◆ **Excerpt**

_ _ _ _

Food security has to be a priority here

Better soils
with Brett Petersen
Kiwi Fertiliser & Golden Bay Dolomite

For a country such as China, food security is somewhere near the top of a priority list. The Chinese and others buy land all around the world, but mostly in Africa. For New Zealand, food security does not even feature in the ‘top 1000’ of our priorities.

As our standard of living declines, the Government hides behind ‘cheap food’ to placate the population. But what is cheap food? In short it is a non-food, processed, sugary, fast, imported, chemically-contaminated item which contains antibiotics, Genetically Modified Organisms and/or artificial. In fact it is everything except healthy.

There are also many instances of where diseases have their origins in overseas factory-farming enterprises. These include H1H1 swine flu, numerous bird flus and mycoplasma bovis. They are man-made diseases. Food is designed for commerce, not for health.

To get cheap food, the Government has embarked on a series of Free Trade Agreements where the exporting companies are granted the right to sue a government, at our cost, if those governments legislate in a manner detrimental to the companies’ profits. But what about the rights of our citizens to have healthy and clearly labelled food? Food that will keep them out of hospital, and off legal drugs? Are the costs of medical care, social welfare and other external costs factored into the true cost of cheap food? Absolutely not! In the US, the highest number of bankruptcies have their origins in unpaid medical bills. Ill health cannot be separated from a poor diet.

What about our local food producers? Much of the food in NZ is produced by family enterprises and they are severely affected when Australian-owned supermarkets flood the market with cheap imported vegetables and fruit. Some, especially those with a mortgage, are forced to sell up and exit the industry. The supermarkets’ strategy is to flood the market with imports in the local harvest season and crash the prices, or to stop buying local produce and re-enter the market with very low buying prices. The Commerce Commission approved the duopoly of Australian supermarkets in NZ. It is not a coincidence that supermarkets are the worst offenders.

For this to happen, the Government has opened the borders for inferior produce while demanding that bacteria, viruses and other potential disease organisms are excluded. Does that sound logical or even possible to achieve? To achieve this goal, irradiation and other health-detrimental processes must be employed. From a consumer’s point of view, those processes must be opposed. Border breaches by organisms are on the increase. We have seen poplar rust, cabbage tree dieback, Dutch Elm disease, myrtle rust and kauri dieback, weeds, insects, snakes and more. We’ve seen PKE-laden ships moved outside the territorial limits to be fumigated, then allowed back in. Government policy is at fault. That policy needs to change in favour of protecting NZ residents.

_ _ _ _

◆ **Information supplied**
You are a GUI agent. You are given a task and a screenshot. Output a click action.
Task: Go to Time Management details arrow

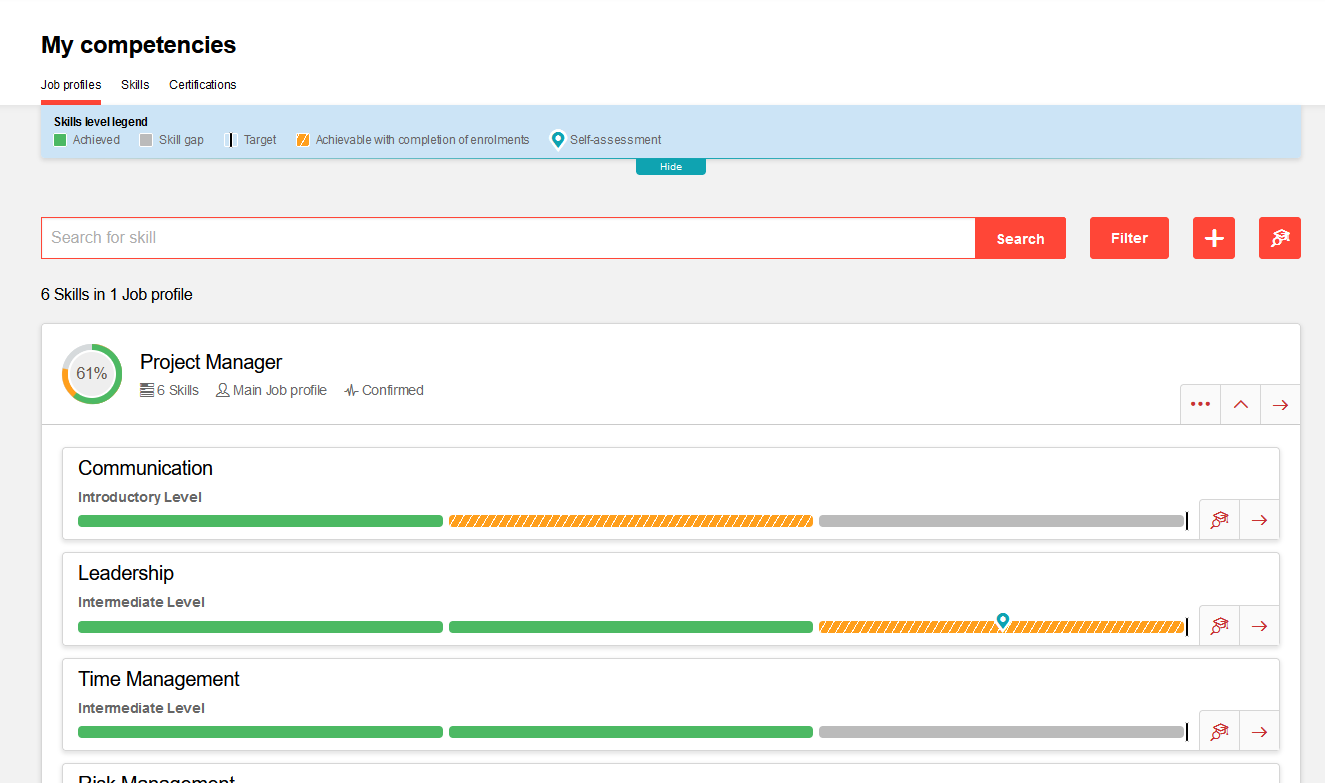[1259, 731]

_ _ _ _

◆ **Questions to answer**
A) Answer these from the column on food security, one line each:
(i) In which part of the world do the Chinese and others mostly buy land?
(ii) In the US, what is the origin of the highest number of bankruptcies?
(iii) Which body approved the duopoly of Australian supermarkets in NZ?
B) Return the passage of the column on food security starting at "For a country" and ending at "not for health.", copied word for word.

◆ **Responses to the exercise**
A)
(i) Africa
(ii) Unpaid medical bills
(iii) The Commerce Commission

B)
For a country such as China, food security is somewhere near the top of a priority list. The Chinese and others buy land all around the world, but mostly in Africa. For New Zealand, food security does not even feature in the ‘top 1000’ of our priorities.

As our standard of living declines, the Government hides behind ‘cheap food’ to placate the population. But what is cheap food? In short it is a non-food, processed, sugary, fast, imported, chemically-contaminated item which contains antibiotics, Genetically Modified Organisms and/or artificial. In fact it is everything except healthy.

There are also many instances of where diseases have their origins in overseas factory-farming enterprises. These include H1H1 swine flu, numerous bird flus and mycoplasma bovis. They are man-made diseases. Food is designed for commerce, not for health.